Section 9Certain Representations and Covenants Regarding Federal Income Tax  Matters.  The City hereby represents and covenants as follows:

 

                     (a)                     It is a governmental unit with general taxing powers and the authority to incur this debt.

 

                     (b)                     No more than 5% of the proceeds of the funds hereby borrowed will be used directly or indirectly in a trade or business of a person or persons other than the City and its governmental affiliates.  Additionally, no amount exceeding the lesser of 5% or $5,000,000 of the proceeds will be used as loans to any persons other than a governmental unit.

 

                     (c)                     At least 95% of the net proceeds of such issue will be used for local governmental activities of the City or of a governmental unit the jurisdiction of which is entirely within the jurisdiction of the City.

 

Section 10Information Reporting.  The City hereby covenants with the Banks that the City will provide to the Banks, at the time of payment for and delivery of the Series 2005 TRANs, a copy of IRS Form 8038-G, prepared by the City in compliance with Section 149(e) of the Code with evidence of the filing thereof with the Internal Revenue Service Center, Ogden, Utah.

 

Section 11.  Registered-Required Obligations.  The City agrees to maintain the Series 2005 TRANs in registered form.  The Series 2005 TRANs will be registered as to both principal and any stated interest with the Agent, as registrar.  The transfer of the Series 2005 TRANs will be effected only by surrender of the old Series 2005 TRANs and either the reissuance by the City of the old Series 2005 TRANs to the new holder or the issuance by the City of a new instrument, and as provided in the Credit Agreement.

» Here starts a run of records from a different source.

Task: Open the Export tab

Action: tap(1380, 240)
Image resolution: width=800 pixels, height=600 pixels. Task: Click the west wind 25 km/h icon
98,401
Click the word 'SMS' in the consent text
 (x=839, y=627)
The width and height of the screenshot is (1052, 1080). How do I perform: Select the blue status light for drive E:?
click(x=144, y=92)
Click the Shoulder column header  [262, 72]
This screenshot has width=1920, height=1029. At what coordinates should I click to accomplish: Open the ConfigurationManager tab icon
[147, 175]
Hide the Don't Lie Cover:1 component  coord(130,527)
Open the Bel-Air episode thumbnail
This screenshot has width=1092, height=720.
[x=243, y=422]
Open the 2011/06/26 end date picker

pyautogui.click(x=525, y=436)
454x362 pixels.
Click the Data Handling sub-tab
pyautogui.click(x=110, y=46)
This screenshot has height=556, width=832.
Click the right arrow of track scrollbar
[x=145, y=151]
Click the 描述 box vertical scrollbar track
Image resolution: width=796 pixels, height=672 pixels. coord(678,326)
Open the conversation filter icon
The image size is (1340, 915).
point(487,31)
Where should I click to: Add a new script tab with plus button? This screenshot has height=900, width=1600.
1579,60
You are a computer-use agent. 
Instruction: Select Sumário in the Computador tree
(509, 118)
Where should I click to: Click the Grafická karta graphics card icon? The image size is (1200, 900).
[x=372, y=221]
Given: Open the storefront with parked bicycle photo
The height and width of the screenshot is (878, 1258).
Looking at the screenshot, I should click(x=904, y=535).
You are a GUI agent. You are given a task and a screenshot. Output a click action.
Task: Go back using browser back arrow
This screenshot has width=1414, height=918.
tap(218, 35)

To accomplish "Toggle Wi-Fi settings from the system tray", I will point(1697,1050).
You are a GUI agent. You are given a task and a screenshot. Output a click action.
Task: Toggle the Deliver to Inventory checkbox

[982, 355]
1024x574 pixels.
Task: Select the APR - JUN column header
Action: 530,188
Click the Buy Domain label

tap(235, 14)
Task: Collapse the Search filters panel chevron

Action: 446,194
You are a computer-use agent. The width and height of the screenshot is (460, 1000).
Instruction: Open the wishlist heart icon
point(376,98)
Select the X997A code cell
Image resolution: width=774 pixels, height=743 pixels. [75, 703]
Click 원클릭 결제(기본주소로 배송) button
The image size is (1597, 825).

Section 122005 Budget.  The 2005 TRANs shall not be issued prior to the receipt of an opinion of the City Solicitor that all the following have been satisfied:  (a) the passage of the 2005 Budget by City Council, (b) the approval of the 2005 Budget by the Mayor, (c) approval of the 2005 Budget as required by the Municipality Financial Recovery Act (Act 47) and (d) approval of the 2005 Budget as required by the Pennsylvania Intergovernmental Cooperation Authority Act for Cities of the Second Class.

 

Section 13. All principal and interest due on the Series 2005 TRANs shall be repaid no later than June 30, 2005. There after, unless approved by City Council, the City shall borrow no additional money.